DATA FOR REVIEW:
· · ·

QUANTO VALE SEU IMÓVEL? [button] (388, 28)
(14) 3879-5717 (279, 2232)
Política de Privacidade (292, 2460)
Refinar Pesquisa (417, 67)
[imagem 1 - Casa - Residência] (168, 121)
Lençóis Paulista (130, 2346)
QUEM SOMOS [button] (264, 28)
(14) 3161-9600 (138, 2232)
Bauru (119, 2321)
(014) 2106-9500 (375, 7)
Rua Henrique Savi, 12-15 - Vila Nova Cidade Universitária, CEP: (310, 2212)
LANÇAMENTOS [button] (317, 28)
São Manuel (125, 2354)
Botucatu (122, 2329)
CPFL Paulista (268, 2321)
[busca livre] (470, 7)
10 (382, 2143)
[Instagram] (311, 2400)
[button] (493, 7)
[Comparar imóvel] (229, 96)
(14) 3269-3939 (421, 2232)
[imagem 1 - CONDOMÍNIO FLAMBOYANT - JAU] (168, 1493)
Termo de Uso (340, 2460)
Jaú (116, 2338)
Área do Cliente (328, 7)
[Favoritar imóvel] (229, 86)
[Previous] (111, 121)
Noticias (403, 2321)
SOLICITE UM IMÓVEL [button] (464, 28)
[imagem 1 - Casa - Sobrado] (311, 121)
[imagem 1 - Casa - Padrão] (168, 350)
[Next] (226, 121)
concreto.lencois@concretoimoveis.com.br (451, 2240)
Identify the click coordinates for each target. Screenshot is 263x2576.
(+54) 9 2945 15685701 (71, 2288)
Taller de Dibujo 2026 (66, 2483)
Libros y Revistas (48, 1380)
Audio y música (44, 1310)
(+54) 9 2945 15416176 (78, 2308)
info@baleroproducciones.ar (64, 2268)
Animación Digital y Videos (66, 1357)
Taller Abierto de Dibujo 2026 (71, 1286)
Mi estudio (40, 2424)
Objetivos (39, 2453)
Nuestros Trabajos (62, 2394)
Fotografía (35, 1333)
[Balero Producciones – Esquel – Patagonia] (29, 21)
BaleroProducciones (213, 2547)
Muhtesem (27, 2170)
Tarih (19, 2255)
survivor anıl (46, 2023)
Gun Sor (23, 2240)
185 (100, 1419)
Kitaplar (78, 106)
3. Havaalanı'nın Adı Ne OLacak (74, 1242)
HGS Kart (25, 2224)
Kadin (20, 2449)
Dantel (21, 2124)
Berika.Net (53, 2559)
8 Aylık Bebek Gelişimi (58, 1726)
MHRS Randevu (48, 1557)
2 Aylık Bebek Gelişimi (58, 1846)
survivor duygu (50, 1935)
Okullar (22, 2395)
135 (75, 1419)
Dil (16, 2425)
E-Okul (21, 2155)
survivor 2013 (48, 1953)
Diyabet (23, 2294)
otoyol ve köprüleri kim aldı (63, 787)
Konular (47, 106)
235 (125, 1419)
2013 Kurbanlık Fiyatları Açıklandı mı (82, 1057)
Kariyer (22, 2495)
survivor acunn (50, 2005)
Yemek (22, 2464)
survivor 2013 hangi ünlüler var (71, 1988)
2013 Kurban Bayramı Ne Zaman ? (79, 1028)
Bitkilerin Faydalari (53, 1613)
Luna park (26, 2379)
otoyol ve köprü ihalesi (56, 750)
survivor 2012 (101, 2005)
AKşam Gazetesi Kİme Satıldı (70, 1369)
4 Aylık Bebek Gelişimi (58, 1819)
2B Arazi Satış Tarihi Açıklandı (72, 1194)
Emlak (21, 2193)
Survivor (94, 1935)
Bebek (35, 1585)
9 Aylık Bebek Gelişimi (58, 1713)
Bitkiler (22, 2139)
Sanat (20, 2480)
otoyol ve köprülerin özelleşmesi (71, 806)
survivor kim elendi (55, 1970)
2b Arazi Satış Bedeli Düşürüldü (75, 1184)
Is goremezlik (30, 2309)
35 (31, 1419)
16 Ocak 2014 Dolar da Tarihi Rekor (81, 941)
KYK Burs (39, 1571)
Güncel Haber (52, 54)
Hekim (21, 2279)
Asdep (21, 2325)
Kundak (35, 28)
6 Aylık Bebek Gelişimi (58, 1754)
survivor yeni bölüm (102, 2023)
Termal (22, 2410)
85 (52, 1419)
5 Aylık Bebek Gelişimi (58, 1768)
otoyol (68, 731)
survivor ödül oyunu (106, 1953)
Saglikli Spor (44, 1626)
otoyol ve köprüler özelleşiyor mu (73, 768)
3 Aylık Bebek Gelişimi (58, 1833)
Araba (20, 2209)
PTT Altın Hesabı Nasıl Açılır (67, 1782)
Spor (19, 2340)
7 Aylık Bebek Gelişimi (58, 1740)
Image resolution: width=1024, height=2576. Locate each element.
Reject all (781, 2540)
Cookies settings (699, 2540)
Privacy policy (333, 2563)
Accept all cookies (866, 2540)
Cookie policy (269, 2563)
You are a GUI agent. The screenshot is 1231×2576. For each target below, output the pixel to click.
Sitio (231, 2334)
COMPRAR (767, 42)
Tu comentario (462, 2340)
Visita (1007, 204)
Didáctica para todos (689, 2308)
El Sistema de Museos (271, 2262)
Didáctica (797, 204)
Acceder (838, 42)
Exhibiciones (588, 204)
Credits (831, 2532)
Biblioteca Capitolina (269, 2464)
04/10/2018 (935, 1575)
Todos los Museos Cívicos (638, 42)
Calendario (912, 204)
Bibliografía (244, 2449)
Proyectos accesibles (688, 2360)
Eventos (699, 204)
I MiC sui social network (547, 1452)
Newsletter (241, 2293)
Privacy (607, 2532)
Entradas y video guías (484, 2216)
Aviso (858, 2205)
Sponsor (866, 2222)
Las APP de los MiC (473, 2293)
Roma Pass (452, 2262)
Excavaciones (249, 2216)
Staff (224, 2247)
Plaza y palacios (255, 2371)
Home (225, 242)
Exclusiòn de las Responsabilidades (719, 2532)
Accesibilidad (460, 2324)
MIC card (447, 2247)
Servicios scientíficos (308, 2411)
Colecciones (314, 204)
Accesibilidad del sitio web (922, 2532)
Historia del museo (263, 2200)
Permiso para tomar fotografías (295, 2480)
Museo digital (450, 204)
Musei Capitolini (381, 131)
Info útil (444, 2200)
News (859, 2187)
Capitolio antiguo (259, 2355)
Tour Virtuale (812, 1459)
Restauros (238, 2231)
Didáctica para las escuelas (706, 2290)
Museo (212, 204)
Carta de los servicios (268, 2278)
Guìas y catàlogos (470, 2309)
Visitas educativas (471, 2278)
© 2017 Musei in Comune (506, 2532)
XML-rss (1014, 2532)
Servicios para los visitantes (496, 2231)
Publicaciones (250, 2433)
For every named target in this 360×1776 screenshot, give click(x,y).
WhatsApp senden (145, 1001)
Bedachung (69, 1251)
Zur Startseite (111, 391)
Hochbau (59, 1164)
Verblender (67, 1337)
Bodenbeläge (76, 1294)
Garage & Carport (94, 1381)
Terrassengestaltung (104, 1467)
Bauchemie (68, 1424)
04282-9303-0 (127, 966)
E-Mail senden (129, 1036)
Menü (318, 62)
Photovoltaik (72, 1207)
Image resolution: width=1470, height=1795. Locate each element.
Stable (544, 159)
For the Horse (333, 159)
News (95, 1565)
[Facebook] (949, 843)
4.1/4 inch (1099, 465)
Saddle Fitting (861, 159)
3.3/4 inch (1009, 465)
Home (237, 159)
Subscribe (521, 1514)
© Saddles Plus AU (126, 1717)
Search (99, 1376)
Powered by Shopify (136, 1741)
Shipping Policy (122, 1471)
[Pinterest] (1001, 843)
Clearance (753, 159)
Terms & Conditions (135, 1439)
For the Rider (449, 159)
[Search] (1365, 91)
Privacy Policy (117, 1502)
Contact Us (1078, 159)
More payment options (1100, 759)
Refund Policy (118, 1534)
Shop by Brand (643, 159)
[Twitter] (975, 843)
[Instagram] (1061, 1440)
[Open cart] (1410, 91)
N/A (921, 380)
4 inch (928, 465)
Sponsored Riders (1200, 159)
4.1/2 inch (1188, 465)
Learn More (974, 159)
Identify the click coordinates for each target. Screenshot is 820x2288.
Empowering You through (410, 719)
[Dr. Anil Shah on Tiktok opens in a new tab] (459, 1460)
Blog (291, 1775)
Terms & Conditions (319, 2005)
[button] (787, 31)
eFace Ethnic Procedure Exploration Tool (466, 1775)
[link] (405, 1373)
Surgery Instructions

· · ·

PROBLEM: Look above for the line holding "Botucatu (122, 2329)". Print it and every line after it, exactly, through the line holding "[Next] (226, 121)".

WRITTEN RESPONSE:
Botucatu (122, 2329)
CPFL Paulista (268, 2321)
[busca livre] (470, 7)
10 (382, 2143)
[Instagram] (311, 2400)
[button] (493, 7)
[Comparar imóvel] (229, 96)
(14) 3269-3939 (421, 2232)
[imagem 1 - CONDOMÍNIO FLAMBOYANT - JAU] (168, 1493)
Termo de Uso (340, 2460)
Jaú (116, 2338)
Área do Cliente (328, 7)
[Favoritar imóvel] (229, 86)
[Previous] (111, 121)
Noticias (403, 2321)
SOLICITE UM IMÓVEL [button] (464, 28)
[imagem 1 - Casa - Sobrado] (311, 121)
[imagem 1 - Casa - Padrão] (168, 350)
[Next] (226, 121)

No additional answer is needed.